Après avoir fermement décidé que je n’écrirais pas de livre là-dessus (ou peut-être un roman, un jour !), en ce moment je prends des notes sur un cahier qui évoquent tout ça. Who knows, a book sometimes may be what’s happening while you’re busy making other plans. S’il en devient un, j’aimerais qu’il contienne et exprime une parcelle de l’amour que je ressens pour « les miens » (paraphrasant Jollien, je pourrais écrire : « les miens ne sont pas à moi, et c’est pour cette raison qu’ils sont les miens. »)- femme, mamans, enfants, amis…, qui m’ont entouré avec tellement de constance et ont réchauffé mon corps gelé et m’ont donné force et envie de vivre ; grâce à eux et à une certaine force qui se trouvait en moi, je sais que j’ai quelques autres livre à écrire, même s’ils ne seront sûrement pas ceux que j’ai prévus- qui serais-je pour savoir ce qui s’écrit en moi actuellement, et par un long, un invisible trajet, parviendra au bout de ma main.

 

Je suis heureux à l’idée que ma chanson de geste des Jartés, qui paraîtra en octobre, ne sera pas mon dernier livre, ce n’est pas un plan mais une pulsation en moi, un souffle, qui me le disent.
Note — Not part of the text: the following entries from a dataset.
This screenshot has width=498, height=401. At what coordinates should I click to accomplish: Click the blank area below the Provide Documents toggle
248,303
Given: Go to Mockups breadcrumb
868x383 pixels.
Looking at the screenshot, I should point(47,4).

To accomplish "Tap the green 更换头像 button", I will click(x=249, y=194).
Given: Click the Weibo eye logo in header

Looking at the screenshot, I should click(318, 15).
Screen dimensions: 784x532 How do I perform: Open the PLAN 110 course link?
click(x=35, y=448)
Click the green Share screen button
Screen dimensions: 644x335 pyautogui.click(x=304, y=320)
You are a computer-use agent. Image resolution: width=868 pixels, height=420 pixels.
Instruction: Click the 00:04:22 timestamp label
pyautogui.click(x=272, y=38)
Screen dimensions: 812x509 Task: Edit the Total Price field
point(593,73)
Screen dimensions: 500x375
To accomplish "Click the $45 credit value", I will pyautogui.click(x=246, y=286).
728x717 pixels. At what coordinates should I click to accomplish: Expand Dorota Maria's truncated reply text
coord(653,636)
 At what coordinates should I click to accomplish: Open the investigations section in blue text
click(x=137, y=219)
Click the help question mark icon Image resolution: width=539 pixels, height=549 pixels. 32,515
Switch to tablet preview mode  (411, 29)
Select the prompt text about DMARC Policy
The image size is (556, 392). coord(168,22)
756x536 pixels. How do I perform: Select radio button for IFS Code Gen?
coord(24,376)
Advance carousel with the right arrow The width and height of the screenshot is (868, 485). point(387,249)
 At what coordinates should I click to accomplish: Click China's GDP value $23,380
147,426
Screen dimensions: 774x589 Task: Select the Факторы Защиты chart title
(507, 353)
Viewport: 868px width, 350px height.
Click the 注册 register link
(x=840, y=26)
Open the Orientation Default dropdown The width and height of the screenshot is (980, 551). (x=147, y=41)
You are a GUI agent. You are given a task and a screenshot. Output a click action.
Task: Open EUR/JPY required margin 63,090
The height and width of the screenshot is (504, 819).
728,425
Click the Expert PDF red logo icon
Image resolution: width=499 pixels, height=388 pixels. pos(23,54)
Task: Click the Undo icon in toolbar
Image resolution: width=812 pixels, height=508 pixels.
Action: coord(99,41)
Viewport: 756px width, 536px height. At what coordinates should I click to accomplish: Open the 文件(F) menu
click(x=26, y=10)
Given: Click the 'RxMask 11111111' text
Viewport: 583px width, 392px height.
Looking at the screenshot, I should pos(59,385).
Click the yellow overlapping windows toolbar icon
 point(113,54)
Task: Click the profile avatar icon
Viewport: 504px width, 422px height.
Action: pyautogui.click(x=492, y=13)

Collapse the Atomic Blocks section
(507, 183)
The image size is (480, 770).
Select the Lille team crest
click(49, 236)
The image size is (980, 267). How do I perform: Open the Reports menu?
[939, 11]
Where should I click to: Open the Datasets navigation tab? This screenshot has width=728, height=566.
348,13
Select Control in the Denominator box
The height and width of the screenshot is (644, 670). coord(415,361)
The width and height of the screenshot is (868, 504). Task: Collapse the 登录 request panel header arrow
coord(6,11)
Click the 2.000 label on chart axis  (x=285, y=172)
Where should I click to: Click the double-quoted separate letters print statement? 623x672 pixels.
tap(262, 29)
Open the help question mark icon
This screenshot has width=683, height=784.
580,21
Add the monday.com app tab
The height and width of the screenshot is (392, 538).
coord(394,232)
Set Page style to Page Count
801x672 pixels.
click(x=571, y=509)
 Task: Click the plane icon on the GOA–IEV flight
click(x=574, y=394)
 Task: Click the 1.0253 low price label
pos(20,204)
Et plus immédiatement, je suis heureux de pouvoir aller voir mes deux jeunes fils jouer leurs premiers matches de baseball de la saison – et leur grand-frère dans une production amateur des Misérables version musicale « les Miz »… Autre grandiose projet : acheter des cubes pour y jouer avec mon petit-fils Augustin, un an et demi.

 

Quelques jours avant mon AVC, je me suis baigné dans la Méditerranée ; il m’a fallu attendre près d’un an avant d’avoir à nouveau le droit de flotter. Maintenant, je continue…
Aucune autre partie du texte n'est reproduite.